> _TASK REQUIREMENTS_: Copy out the rows below again without changes, starting with the line containing "Given: Select the 2024-11 date axis label" and going on through the line containing "Click the System", both ends included.

## BEGIN MATERIAL PROVIDED

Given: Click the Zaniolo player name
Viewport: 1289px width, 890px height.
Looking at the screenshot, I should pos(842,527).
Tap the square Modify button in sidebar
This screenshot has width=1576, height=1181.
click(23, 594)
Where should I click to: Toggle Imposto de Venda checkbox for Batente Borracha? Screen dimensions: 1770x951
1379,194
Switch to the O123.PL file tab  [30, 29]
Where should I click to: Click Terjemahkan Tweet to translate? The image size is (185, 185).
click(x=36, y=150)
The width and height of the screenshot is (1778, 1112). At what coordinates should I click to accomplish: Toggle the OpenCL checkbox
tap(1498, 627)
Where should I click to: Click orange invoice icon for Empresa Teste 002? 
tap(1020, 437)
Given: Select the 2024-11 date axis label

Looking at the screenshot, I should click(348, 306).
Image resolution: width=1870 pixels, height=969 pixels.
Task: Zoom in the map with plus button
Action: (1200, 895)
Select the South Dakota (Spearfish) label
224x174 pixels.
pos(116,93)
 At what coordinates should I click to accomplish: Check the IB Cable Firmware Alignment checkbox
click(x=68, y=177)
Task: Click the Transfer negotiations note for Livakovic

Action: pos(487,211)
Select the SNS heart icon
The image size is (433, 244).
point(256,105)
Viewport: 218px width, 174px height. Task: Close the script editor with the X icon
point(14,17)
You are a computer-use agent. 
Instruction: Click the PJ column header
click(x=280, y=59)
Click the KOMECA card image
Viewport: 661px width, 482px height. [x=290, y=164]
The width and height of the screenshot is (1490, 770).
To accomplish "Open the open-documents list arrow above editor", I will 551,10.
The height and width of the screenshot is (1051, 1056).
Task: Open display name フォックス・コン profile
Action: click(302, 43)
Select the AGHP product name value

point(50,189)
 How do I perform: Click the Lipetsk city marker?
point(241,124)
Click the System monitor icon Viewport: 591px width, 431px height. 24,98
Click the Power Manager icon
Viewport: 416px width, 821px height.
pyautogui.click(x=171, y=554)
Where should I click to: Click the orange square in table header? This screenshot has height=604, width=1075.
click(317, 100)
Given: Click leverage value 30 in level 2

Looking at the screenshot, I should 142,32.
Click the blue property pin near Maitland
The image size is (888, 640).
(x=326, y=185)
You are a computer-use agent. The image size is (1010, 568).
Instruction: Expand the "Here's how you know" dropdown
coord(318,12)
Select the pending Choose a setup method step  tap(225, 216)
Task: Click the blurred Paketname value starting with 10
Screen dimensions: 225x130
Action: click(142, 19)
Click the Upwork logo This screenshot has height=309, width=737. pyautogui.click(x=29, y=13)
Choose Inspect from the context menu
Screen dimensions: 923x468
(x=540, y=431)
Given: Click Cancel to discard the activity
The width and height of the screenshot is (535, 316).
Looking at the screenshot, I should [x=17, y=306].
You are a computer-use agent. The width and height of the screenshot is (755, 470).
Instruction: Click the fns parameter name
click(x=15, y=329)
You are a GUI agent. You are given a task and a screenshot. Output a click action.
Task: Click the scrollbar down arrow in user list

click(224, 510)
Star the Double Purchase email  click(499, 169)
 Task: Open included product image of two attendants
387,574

## END MATERIAL PROVIDED

> _THE COMPLETED TASK_:
Given: Select the 2024-11 date axis label

Looking at the screenshot, I should click(348, 306).
Image resolution: width=1870 pixels, height=969 pixels.
Task: Zoom in the map with plus button
Action: (1200, 895)
Select the South Dakota (Spearfish) label
224x174 pixels.
pos(116,93)
 At what coordinates should I click to accomplish: Check the IB Cable Firmware Alignment checkbox
click(x=68, y=177)
Task: Click the Transfer negotiations note for Livakovic

Action: pos(487,211)
Select the SNS heart icon
The image size is (433, 244).
point(256,105)
Viewport: 218px width, 174px height. Task: Close the script editor with the X icon
point(14,17)
You are a computer-use agent. 
Instruction: Click the PJ column header
click(x=280, y=59)
Click the KOMECA card image
Viewport: 661px width, 482px height. [x=290, y=164]
The width and height of the screenshot is (1490, 770).
To accomplish "Open the open-documents list arrow above editor", I will 551,10.
The height and width of the screenshot is (1051, 1056).
Task: Open display name フォックス・コン profile
Action: click(302, 43)
Select the AGHP product name value

point(50,189)
 How do I perform: Click the Lipetsk city marker?
point(241,124)
Click the System monitor icon Viewport: 591px width, 431px height. 24,98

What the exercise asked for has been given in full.